Tunisiennes d’aujourd’hui
نساء الجيل الجديد

Accueil > Français > Femmes et sciences > La place de la femme tunisienne dans les sciences : analyse de la situation (...)

La place de la femme tunisienne dans les sciences : analyse de la situation actuelle et perspectives de développement

dimanche 4 mars 2012

Par
Oum Kalthoum Ben Hassine

Professeur à la Faculté des Sciences de Tunis & Présidente de l’Association tunisienne « Femme et Sciences »


Ci-dessous nous présentons un extrait de ce long article. L’article en totalité sera disponible dans quelque temps.


La science et la technologie sont devenues des dimensions majeures de notre époque où la production de richesses, indispensable au développement, est liée à la production scientifique et aux applications de la science, ce qui nécessite la parité, entre les hommes et les femmes, dans l’accès à l’éducation scientifique, à la recherche scientifique et aux plus hauts niveaux universitaires dans les domaines scientifiques afin d’utiliser toutes les créativités. En effet, de par leur rôle dans la société (éducation, soins des autres, transmission de la culture, maintien d’un milieu sain), les femmes sont souvent des porteuses de paix et de préservation de l’environnement. Dans ce cas, leur pleine participation dans le domaine scientifique et technologique permet non seulement l’augmentation du potentiel scientifique humain des pays, ce qui n’est pas sans importantes répercussions sur le développement économique, mais aussi une plus grande diversité dans l’élaboration du savoir scientifique et la formulation de nouvelles normes éthiques sur la science et les technologies.

L’intégration des femmes dans les sciences et leur contribution à l’élaboration du savoir scientifique est donc essentielle pour parvenir à un développement humain durable et égalitaire. Aujourd’hui, ce développement durable, c’est à dire un développement qui assure un bien être à l’ensemble de la population, qui tient compte de l’équilibre fragile de l’environnement et qui conduit à une vision plus créatrice de la vie, est, plus que jamais, conditionné par l’équité dans les sciences. En effet, à l’ère où l’or gris a remplacé l’or noir, les pays ont besoin de la contribution et de la pleine participation des hommes et des femmes pour assurer leur avenir.

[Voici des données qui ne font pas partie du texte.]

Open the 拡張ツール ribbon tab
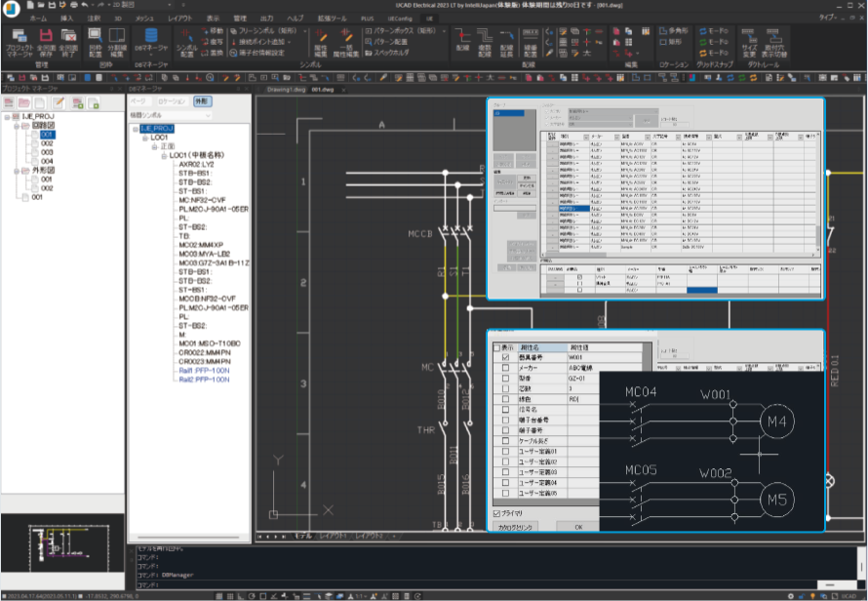Viewport: 868px width, 601px height. (x=331, y=19)
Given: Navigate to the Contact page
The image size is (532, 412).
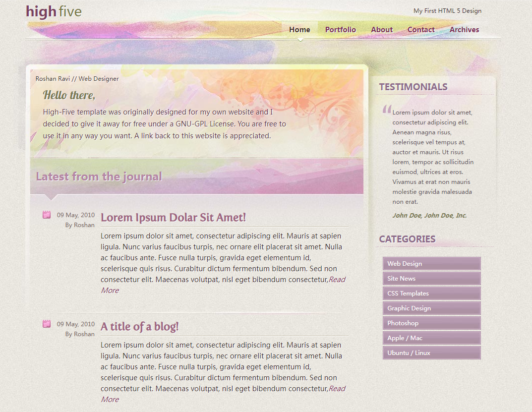Looking at the screenshot, I should click(x=421, y=30).
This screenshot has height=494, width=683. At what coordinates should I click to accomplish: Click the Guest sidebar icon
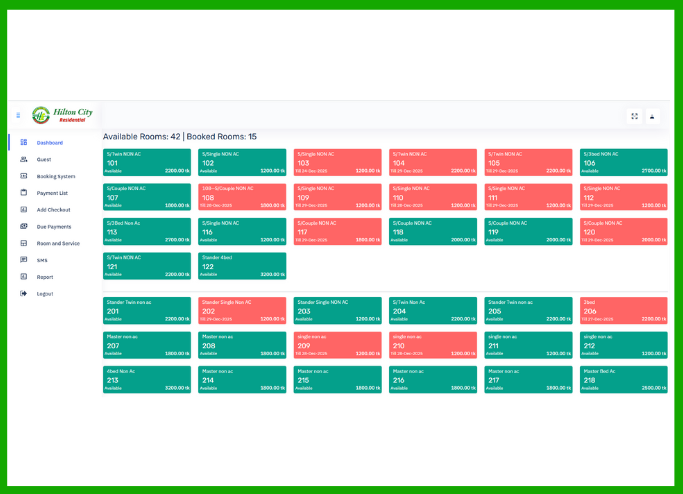[23, 159]
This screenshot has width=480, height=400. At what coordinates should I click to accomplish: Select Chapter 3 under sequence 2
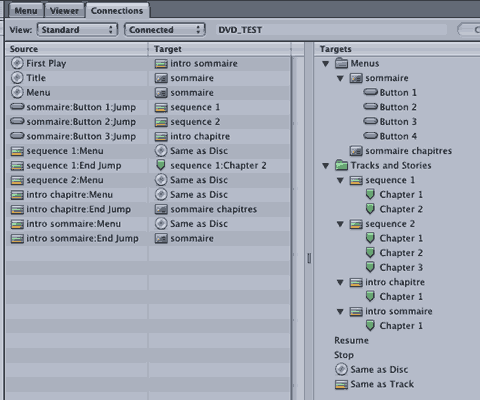click(x=401, y=267)
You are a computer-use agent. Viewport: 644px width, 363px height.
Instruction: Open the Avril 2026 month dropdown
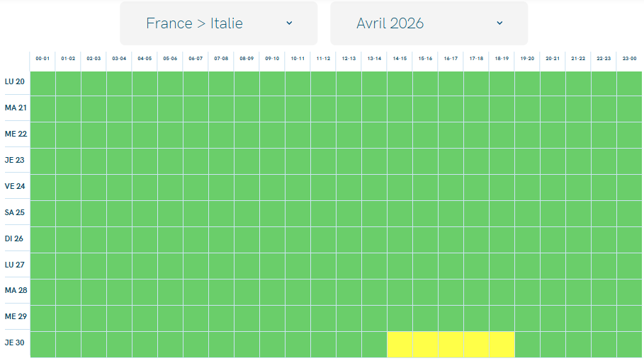tap(429, 23)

Pour cela, les organisations internationales se préoccupent, ces dernières années, de l’aspect de la place des femmes dans les sciences et dans la recherche scientifique. Ainsi, l’UNESCO a consacré à cette problématique une partie importante de sa conférence sur les sciences qui s’est tenue, en 1999, à Budapest. Le Conseil de l’Europe a produit, entre 1997 et 1999, une résolution sur la place des femmes en Science et en Technologie. Plusieurs directions de l’Union européenne se préoccupent de ces questions, à travers le Fonds social européen sous la rubrique de l’égalité des chances entre hommes et femmes ou celle de la recherche. La Commission européenne finance, dans le cadre de son 6ème programme, une nouvelle institution : « le Centre d’Europe Central pour les femmes et les jeunes en Sciences » qui va oeuvrer à stimuler le débat sur la position des femmes et des jeunes en Sciences dans la région et à développer les outils qui vont accroître leur visibilité et leur participation dans les structures de la recherche européenne.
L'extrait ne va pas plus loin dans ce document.